Material for this task:
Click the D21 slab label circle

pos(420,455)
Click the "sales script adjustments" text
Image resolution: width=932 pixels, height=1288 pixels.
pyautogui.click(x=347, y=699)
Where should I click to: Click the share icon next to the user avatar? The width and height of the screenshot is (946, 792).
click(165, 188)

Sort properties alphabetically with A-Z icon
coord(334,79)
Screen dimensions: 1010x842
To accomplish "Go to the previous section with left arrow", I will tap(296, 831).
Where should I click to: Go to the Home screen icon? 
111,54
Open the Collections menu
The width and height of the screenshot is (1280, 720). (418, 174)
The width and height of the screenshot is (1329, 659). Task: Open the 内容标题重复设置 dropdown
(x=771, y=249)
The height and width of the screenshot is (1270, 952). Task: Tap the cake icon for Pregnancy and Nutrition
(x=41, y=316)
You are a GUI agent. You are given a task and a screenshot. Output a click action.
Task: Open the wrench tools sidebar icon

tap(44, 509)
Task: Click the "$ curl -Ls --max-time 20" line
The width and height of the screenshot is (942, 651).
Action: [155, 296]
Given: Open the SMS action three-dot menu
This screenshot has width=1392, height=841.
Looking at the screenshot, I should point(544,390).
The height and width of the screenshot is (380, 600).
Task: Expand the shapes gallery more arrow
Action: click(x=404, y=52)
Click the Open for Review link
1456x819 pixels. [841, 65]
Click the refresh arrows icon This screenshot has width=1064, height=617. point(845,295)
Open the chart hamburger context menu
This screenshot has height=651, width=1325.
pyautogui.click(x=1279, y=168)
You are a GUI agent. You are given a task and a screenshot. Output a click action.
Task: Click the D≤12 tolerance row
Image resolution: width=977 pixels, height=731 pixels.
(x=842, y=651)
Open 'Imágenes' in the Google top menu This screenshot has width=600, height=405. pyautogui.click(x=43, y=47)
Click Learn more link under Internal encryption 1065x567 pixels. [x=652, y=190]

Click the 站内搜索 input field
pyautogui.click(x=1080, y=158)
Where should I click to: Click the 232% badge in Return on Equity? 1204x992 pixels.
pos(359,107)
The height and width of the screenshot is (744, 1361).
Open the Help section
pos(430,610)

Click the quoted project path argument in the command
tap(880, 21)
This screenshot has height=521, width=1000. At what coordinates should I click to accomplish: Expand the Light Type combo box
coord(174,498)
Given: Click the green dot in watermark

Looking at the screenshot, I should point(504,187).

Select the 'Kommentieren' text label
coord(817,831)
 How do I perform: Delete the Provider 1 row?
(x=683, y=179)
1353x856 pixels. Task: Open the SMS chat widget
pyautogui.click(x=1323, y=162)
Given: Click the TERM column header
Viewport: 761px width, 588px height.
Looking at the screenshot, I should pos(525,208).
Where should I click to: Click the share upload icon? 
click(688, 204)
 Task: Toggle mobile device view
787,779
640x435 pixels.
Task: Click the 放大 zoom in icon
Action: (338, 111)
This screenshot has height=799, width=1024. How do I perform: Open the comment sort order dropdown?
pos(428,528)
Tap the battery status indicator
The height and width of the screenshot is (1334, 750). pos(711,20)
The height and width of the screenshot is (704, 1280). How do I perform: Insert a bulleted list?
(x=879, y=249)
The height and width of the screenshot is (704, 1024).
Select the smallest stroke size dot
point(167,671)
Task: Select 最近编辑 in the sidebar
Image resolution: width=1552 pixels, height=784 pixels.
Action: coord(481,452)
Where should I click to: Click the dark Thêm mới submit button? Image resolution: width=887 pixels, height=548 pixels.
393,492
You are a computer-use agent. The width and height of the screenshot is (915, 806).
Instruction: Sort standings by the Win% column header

Instructions for the task: Go through the records above and return each line in which the word "header" occurs.

Response to this task:
Given: Click the TERM column header
Instruction: Sort standings by the Win% column header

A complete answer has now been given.